**DATA SHOWN:**
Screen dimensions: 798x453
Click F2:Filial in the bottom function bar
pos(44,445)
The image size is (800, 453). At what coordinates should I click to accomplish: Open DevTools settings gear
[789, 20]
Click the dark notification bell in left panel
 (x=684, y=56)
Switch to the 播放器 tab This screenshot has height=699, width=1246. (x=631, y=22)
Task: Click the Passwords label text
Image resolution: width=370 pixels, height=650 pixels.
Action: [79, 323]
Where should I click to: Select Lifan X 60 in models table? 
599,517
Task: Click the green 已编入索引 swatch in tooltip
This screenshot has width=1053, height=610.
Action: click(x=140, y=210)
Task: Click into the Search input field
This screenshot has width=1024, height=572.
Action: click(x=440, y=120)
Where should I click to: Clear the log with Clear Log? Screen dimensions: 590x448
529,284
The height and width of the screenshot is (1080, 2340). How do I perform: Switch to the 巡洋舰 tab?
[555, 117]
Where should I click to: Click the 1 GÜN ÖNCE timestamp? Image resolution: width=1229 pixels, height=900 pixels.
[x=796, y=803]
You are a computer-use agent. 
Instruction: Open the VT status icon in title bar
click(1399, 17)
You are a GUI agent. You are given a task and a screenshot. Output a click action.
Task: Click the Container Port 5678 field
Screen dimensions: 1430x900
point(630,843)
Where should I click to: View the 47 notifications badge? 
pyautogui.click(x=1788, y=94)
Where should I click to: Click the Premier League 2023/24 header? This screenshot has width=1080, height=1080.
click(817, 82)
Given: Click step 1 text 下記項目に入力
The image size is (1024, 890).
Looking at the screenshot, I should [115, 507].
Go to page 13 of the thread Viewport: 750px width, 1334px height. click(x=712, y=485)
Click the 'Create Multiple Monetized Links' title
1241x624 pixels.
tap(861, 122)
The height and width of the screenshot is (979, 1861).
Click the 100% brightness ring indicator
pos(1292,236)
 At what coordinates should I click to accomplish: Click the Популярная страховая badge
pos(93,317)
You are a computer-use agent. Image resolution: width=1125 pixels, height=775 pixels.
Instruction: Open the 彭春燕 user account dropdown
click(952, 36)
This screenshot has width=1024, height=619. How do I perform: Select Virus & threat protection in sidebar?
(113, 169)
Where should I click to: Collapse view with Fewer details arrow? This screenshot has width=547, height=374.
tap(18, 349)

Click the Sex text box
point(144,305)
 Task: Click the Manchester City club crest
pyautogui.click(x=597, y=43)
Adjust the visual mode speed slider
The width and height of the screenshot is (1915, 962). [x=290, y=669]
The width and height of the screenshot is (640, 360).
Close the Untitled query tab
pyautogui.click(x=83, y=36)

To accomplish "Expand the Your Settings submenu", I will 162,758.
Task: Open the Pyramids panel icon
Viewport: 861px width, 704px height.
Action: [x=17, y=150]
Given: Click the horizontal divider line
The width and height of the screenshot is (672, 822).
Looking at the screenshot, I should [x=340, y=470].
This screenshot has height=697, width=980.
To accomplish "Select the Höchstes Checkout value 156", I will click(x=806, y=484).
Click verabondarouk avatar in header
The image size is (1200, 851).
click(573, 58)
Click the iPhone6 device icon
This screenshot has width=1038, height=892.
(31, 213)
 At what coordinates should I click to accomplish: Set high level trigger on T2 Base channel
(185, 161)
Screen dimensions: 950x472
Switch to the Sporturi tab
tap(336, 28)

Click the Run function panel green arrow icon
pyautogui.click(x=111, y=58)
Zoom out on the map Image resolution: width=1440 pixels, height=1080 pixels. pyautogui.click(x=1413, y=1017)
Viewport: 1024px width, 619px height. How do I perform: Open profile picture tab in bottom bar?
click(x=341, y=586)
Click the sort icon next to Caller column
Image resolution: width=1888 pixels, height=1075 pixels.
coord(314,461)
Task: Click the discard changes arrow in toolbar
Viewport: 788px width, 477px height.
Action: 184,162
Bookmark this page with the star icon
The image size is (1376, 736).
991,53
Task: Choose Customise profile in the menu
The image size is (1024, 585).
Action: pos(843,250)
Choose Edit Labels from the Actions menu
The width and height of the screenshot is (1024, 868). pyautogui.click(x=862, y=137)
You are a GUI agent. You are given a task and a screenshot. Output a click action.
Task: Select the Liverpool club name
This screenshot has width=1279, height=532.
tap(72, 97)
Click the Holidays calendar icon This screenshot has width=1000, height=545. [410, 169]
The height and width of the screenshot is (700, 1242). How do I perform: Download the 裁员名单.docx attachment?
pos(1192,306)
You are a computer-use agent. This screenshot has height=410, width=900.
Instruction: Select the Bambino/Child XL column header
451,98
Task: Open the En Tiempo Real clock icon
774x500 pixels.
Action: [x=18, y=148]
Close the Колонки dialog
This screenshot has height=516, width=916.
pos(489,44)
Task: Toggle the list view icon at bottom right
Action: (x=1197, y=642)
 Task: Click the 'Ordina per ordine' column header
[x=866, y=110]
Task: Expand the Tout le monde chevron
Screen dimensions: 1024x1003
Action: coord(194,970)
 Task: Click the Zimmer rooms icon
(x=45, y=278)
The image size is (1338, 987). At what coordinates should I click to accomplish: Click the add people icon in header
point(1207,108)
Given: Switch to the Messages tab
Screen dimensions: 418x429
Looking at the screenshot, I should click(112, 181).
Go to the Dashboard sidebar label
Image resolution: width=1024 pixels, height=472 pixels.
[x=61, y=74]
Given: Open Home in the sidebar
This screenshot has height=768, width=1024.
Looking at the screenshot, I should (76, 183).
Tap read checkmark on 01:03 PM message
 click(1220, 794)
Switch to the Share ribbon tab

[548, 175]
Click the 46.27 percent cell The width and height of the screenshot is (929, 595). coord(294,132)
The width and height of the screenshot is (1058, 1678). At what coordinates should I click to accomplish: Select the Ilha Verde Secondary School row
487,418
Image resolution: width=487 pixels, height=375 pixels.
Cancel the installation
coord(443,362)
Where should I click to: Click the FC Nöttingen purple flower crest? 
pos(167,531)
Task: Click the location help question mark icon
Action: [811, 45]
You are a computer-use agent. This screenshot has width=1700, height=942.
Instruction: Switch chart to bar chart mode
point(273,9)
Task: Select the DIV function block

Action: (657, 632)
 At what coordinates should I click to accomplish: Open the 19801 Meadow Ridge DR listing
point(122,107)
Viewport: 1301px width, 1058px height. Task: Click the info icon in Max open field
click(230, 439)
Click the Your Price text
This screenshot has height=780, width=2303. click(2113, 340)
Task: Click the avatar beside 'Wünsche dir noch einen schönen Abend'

**WHAT IS EXPECTED:** Locate the word "avatar" in the data above. Copy every line carrying it.

**SOLUTION TO THE EXERCISE:**
Click verabondarouk avatar in header
Task: Click the avatar beside 'Wünsche dir noch einen schönen Abend'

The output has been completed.